** Given data **

......

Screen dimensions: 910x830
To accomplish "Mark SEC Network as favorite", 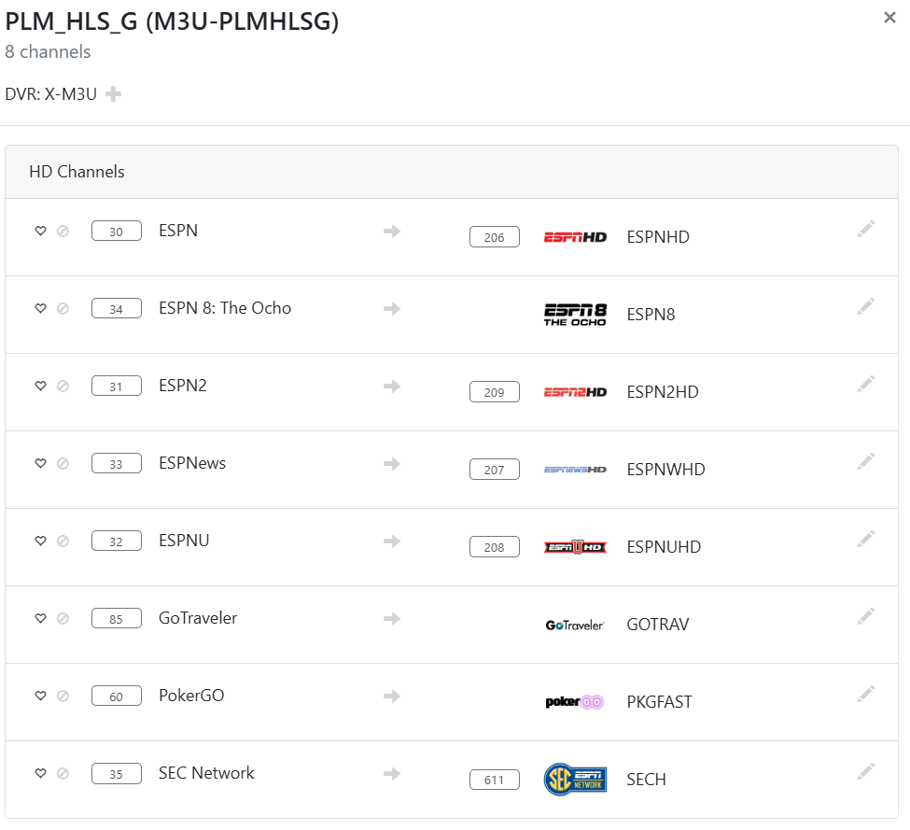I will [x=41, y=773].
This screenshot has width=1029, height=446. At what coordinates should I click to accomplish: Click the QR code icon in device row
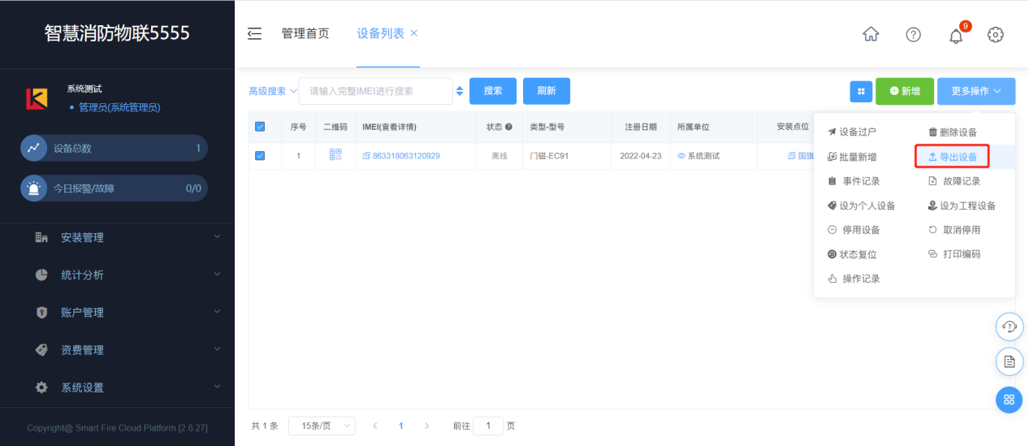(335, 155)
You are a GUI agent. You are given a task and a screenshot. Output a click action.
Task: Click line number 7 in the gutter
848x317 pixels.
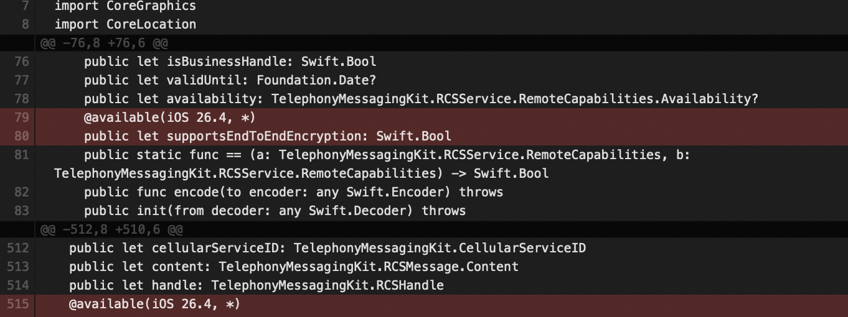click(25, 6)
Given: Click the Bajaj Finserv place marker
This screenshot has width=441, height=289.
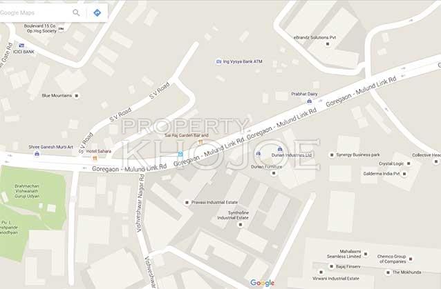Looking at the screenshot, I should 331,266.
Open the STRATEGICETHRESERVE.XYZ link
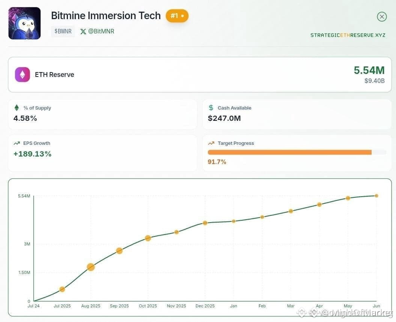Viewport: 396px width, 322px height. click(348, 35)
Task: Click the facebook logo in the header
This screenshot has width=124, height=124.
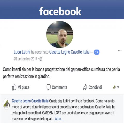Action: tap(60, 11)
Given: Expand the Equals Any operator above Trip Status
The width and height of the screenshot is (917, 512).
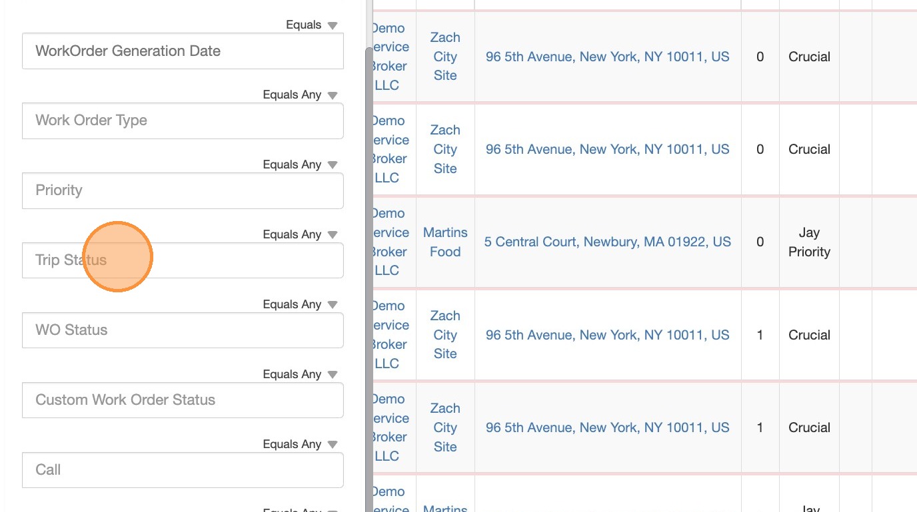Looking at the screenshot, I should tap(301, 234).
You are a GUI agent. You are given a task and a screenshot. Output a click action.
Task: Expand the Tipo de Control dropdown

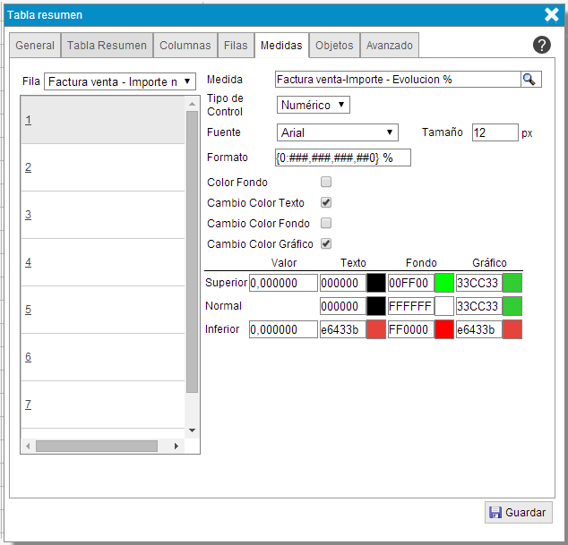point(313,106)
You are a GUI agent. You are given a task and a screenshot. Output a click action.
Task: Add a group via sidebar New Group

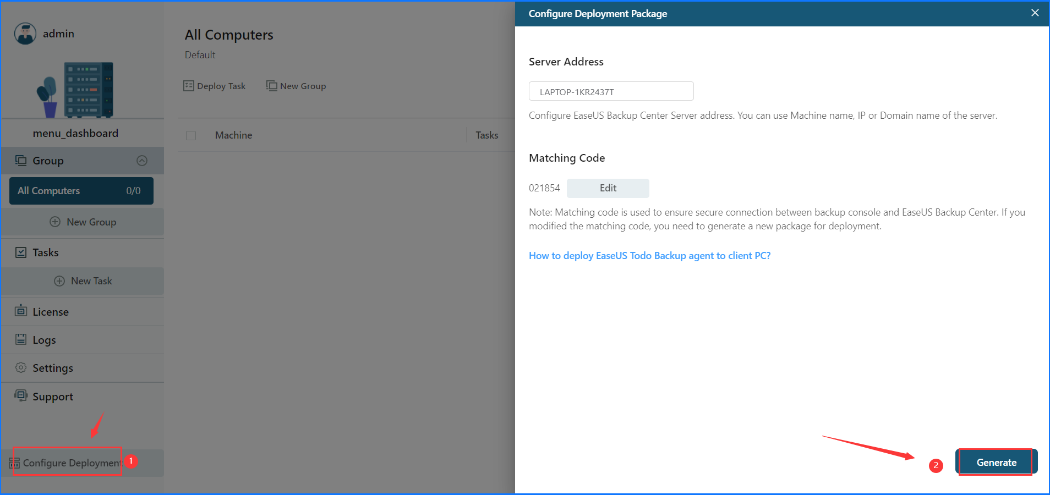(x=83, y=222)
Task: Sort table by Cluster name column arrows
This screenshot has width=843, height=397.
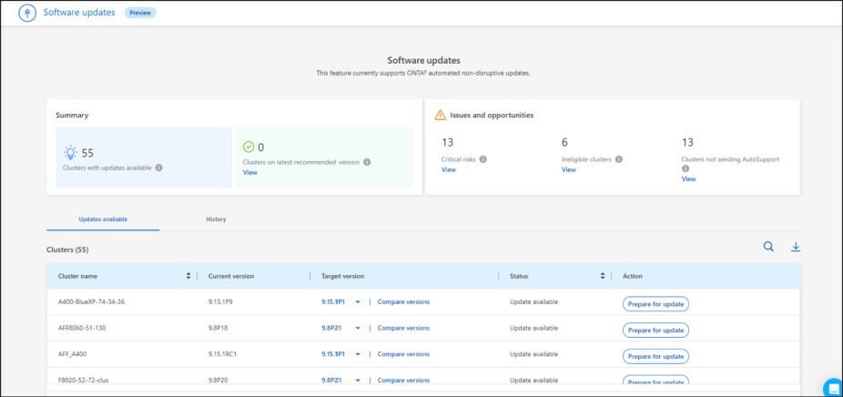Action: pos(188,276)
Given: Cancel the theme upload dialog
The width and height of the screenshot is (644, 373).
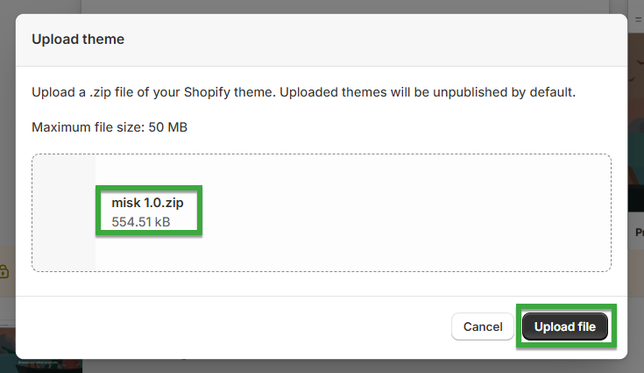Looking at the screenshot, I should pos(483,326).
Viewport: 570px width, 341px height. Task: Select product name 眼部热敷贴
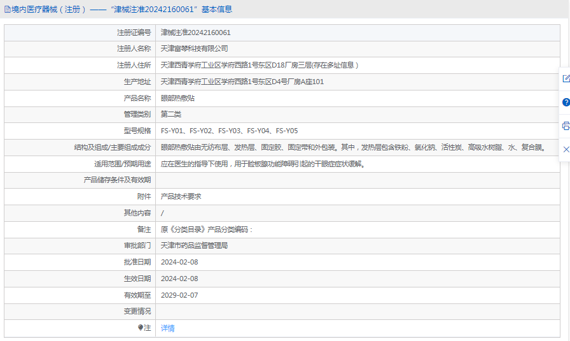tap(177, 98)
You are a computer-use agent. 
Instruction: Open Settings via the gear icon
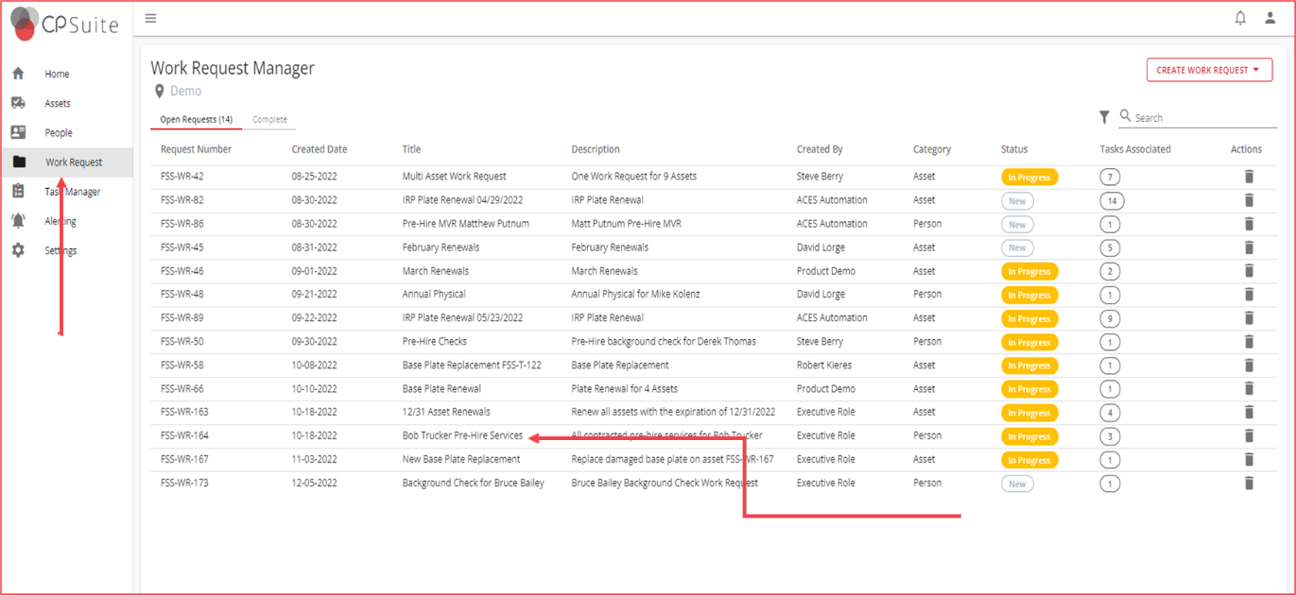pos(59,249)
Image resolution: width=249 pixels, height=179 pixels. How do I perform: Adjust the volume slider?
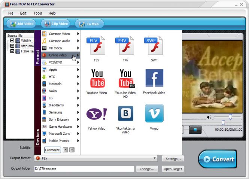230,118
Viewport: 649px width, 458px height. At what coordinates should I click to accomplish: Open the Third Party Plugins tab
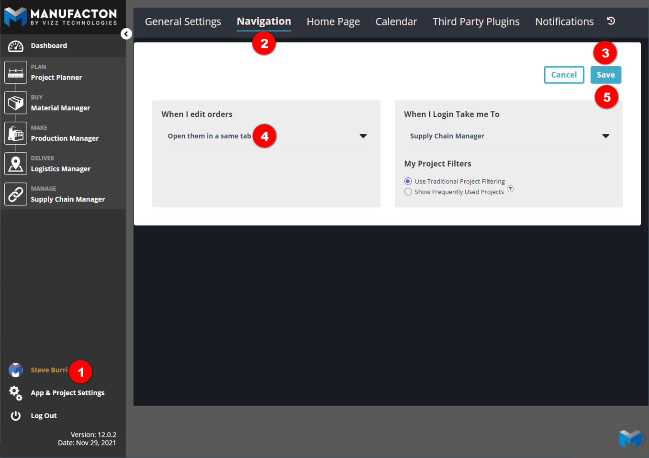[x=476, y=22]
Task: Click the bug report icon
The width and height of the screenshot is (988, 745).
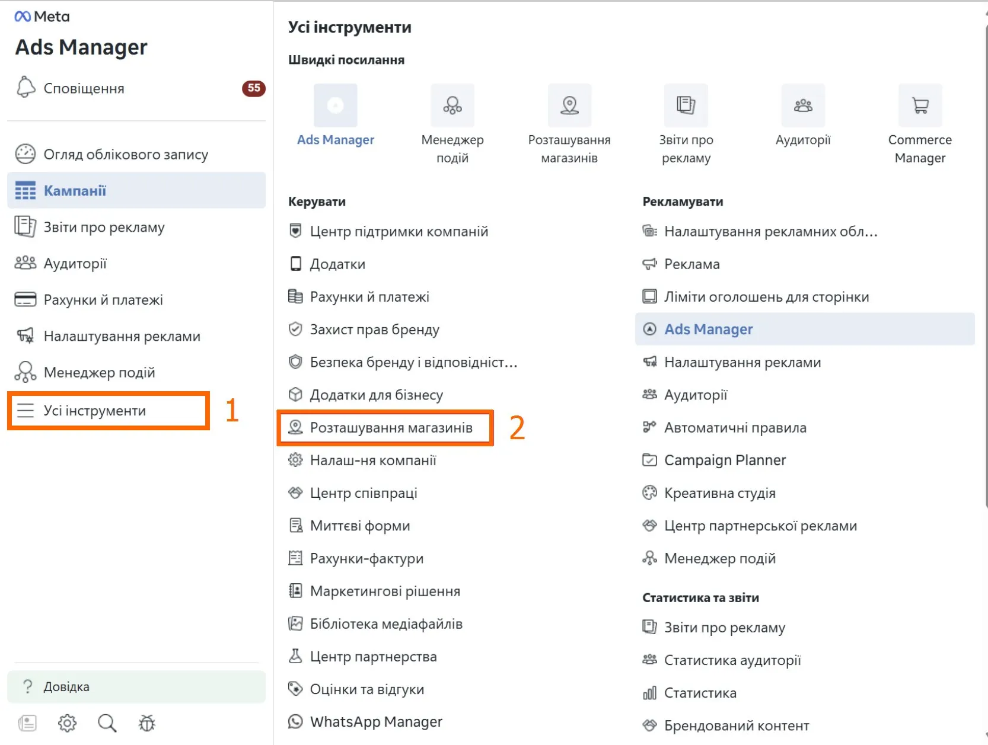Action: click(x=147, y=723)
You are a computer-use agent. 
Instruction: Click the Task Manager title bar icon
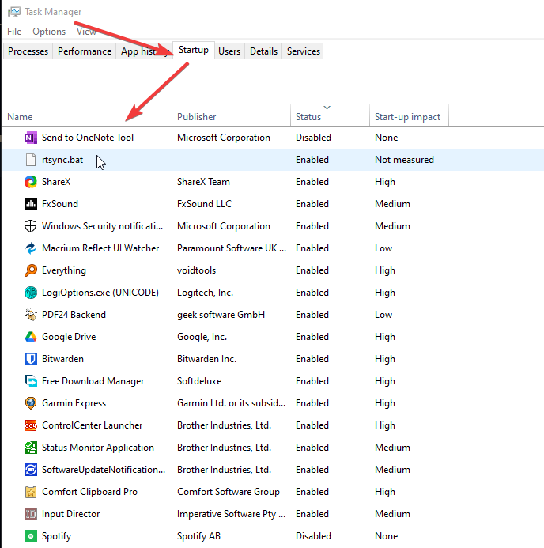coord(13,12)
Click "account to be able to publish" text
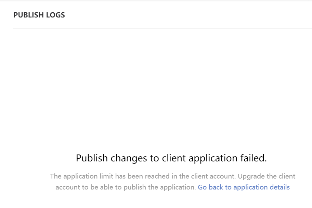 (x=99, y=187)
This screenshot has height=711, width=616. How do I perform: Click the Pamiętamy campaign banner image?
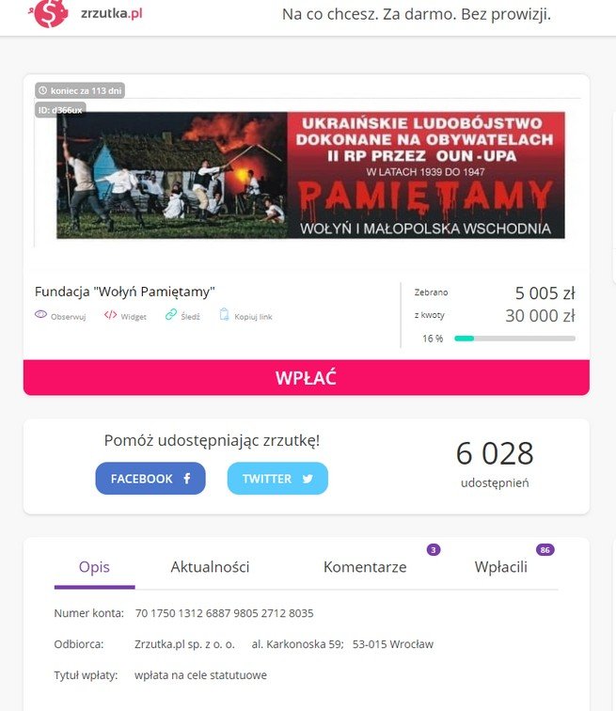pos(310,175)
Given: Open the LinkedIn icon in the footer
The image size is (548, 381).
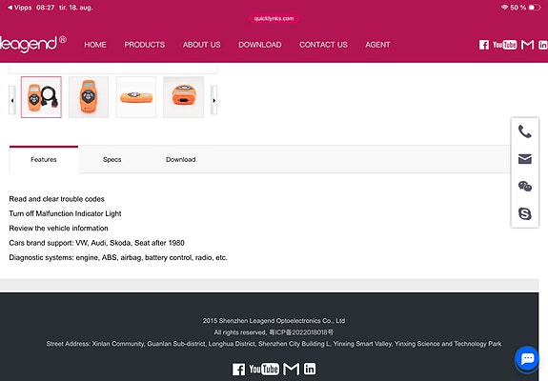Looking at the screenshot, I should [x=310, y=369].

......

** What the task asks **
Please copy the data above word for word, but only from the line that contains "Given: Open the LinkedIn icon in the footer" through the final line, both included, and without the pictures.

** Solution to this problem **
Given: Open the LinkedIn icon in the footer
The image size is (548, 381).
Looking at the screenshot, I should [x=310, y=369].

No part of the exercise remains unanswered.